■ Quoted passage:
UDC 518.61

PHYSICS

V. K. EGEREV

ON THE SOLUTION OF EQUATIONS OF NONSTATIONARY DIFFUSION IN MULTILAYER ACTIVE MEDIA WITH LINEAR INTERACTIONS

(Presented by Academician I. E. Tamm on 31 V 1966)

Problems in the theory of diffusion in media interacting with diffusing substances have, over the past two decades, found wide application in scientific and engineering practice. The importance of such problems in the study of chain processes is well known. Most such problems have been solved as applied to simple classical domains—a plate, cylinder, sphere, and parallelepiped—under the assumption that the interaction is described by a linear term, i.e., solutions were sought for equations of the form

\[ u_t' = D \Delta u + ku \tag{1} \]

under various boundary and initial conditions. Equation (1) describes diffusion (or heat conduction) in media containing sources \((k > 0)\) or sinks \((k < 0)\), whose productivity is proportional to the concentration (respectively, temperature).

Of special interest for practical applications are such problems considered for multilayer media, i.e., for domains with a discontinuous diffusion coefficient \(D\) and a discontinuous coefficient \(k\). In general form, solutions of such problems can be obtained by the operational method using Green’s functions \((^1)\), or by means of finite integral transformations of Grinberg \((^2)\), which make it possible to obtain solutions for anisotropic (with respect to \(D\)) domains in the most general form; however, solutions presented in this form are extremely cumbersome, and obtaining final numerical results is very laborious and difficult.

■ Your tasks:
a) Translate the sentence "The importance of such problems in the study of chain processes is well known." from the diffusion paper into Spanish.
b) List the simple classical domains that the diffusion paper says most such problems have been solved for.

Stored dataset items

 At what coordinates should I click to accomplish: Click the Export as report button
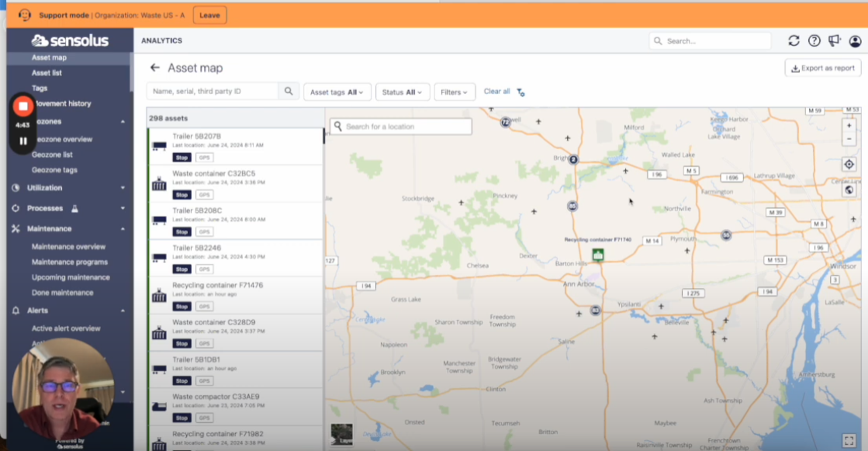[x=823, y=68]
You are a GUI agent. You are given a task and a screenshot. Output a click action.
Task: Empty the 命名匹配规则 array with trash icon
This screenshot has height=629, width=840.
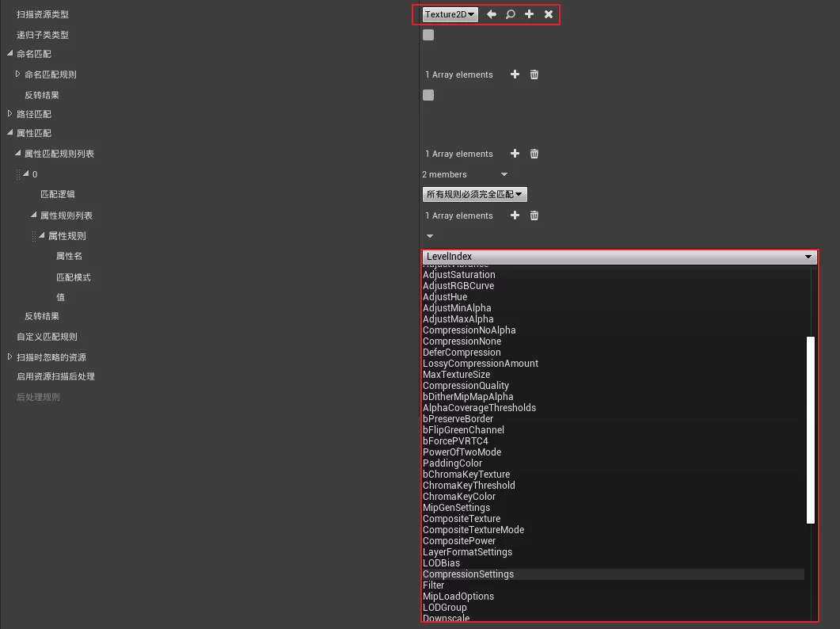pos(534,74)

■ Outputs for the tasks:
a) La importancia de tales problemas en el estudio de los procesos en cadena es bien conocida.

b)
- plate
- cylinder
- sphere
- parallelepiped